[Stored items]
__________
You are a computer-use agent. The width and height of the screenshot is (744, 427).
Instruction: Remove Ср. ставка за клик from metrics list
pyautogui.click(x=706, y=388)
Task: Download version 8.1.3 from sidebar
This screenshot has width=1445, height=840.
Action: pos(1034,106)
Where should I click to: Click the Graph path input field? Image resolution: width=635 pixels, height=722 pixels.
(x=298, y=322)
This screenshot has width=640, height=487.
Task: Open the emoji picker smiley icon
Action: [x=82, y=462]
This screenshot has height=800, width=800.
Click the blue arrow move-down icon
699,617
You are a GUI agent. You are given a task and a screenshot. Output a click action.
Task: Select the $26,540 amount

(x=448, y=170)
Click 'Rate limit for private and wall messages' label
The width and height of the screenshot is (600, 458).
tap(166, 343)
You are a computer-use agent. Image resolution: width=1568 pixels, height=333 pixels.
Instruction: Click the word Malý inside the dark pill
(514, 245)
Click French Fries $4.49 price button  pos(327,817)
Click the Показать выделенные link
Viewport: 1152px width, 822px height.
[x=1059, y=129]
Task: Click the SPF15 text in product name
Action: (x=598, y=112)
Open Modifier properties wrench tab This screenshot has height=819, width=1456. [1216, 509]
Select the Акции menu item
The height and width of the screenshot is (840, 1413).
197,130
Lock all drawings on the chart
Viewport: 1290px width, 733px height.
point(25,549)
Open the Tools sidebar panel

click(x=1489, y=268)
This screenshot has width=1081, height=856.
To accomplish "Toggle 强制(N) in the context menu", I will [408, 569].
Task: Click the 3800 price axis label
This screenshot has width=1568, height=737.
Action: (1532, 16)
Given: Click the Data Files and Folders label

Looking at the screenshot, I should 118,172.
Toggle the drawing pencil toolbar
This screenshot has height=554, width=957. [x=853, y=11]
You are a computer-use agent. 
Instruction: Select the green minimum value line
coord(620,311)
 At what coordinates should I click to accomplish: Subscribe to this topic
__________
| Task requirements |
Filtering the entries above by the word "menu", copy each line that matches.

| Answer box |
Select the Акции menu item
To accomplish "Toggle 强制(N) in the context menu", I will [408, 569].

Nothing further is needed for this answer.